Friday, May 16, 2008

A stake through the heart of finance class, and pass the sheepskin

It's officially over: I will be graduating from HEC in June.

You might have thought that would be a done deal, since I finished my last class a month ago. Time was, I thought so too. For all I know, maybe it was. But immediately after I finished that last exam in April, I had the rotten luck to run into a well meaning but overzealous administrator who proceeded to give me an unwanted pep talk. I am almost certain she meant to be encouraging, but all she really did was make me think it'd be just short of a miracle if I ever got my diploma. I wrote a rather long entry explaining the story behind the story here. But having just re-read it, I think it's a bit dirty-laundryish for me to explain everything. Besides, I probably was worrying a lot more about the whole issue than I really needed to. But there is a reason for that, rational or not.

The whole uncertainty issue really cast a cloud over my last week or so in Paris (which admittedly wouldn't have been a very happy time in any case - long goodbyes are tough) and made me ponder the possibility that the past three years could end up being a dead loss. Happily, they weren't. But how uncool is it that the possibility ever even existed? Perhaps because I was dealing with this whole thing for so long, I still haven't really gotten over my panic about it all. I actually received the good news yesterday afternoon, but opted not to share it on here just in case I got another e-mail saying there had been a mistake. Yeah, I know, paranoid...trust me, you probably would be too!

Graduation is in June, but I won't be attending. I don't have the money or the time to get back to France, and I also find I really don't want to go.
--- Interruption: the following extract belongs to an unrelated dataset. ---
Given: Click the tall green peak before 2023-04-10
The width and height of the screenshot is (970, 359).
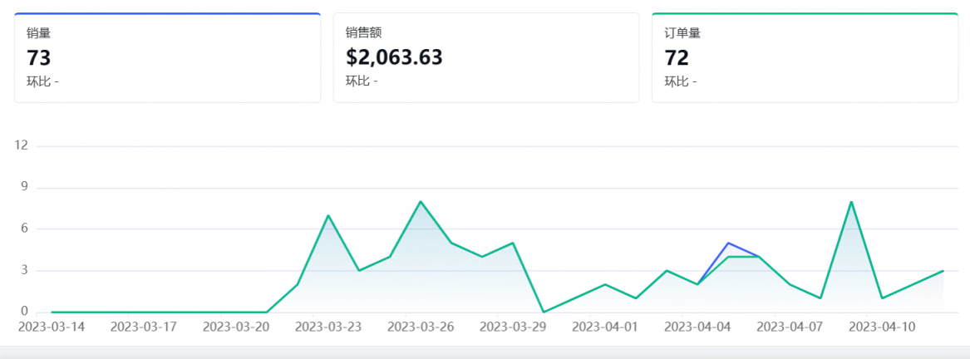Looking at the screenshot, I should [851, 201].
You'd think the happy ending would make me want to go back and indulge a bit, and I'm actually kind of surprised that I don't feel that way, but I definitely don't. The bad side of the whole thing is still pretty raw in my memory, and will be for a while. I wouldn't wish the past six months or so of my life on my worst enemy, and I certainly don't care to celebrate anything about them just now!
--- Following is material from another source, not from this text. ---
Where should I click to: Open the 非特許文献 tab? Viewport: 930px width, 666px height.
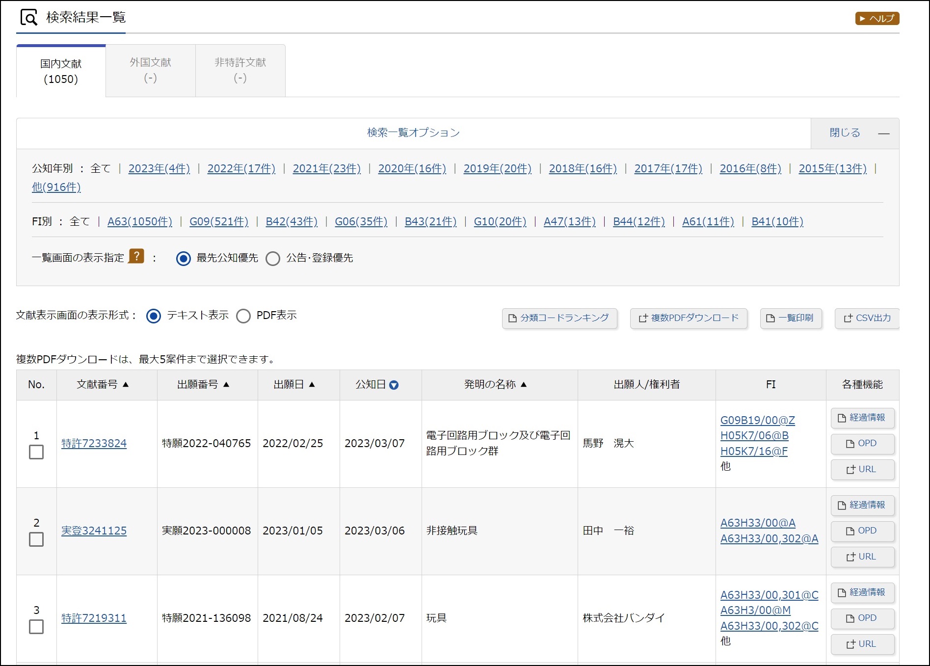tap(240, 70)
Since the ending was a good one, I am sure that the whole episode will come to be nothing worse than a memory of a rough time that I survived and a reminder of why one should never give up. To some degree, that's already happening: while moving back from Luxembourg to Paris in February, I stopped at a lovely little hotel in Verdun. It was wonderfully quiet, there was a dusting of snow on the ground and no traffic anywhere, the lobby was quaint and pleasant looking, the desk clerk looked shocked when I handed him my American passport and told me my French was terrific, and the room was as cheap as it was cozy. I knew as I drifted off to sleep that the idyllic and quiet setting amidst all the nastiness in my life right then made for a great turning point - maybe the worst was over. I know now that it was! But it's too fresh in my mind for me to want to bother with graduation.

Certainly, though, I do appreciate the offer.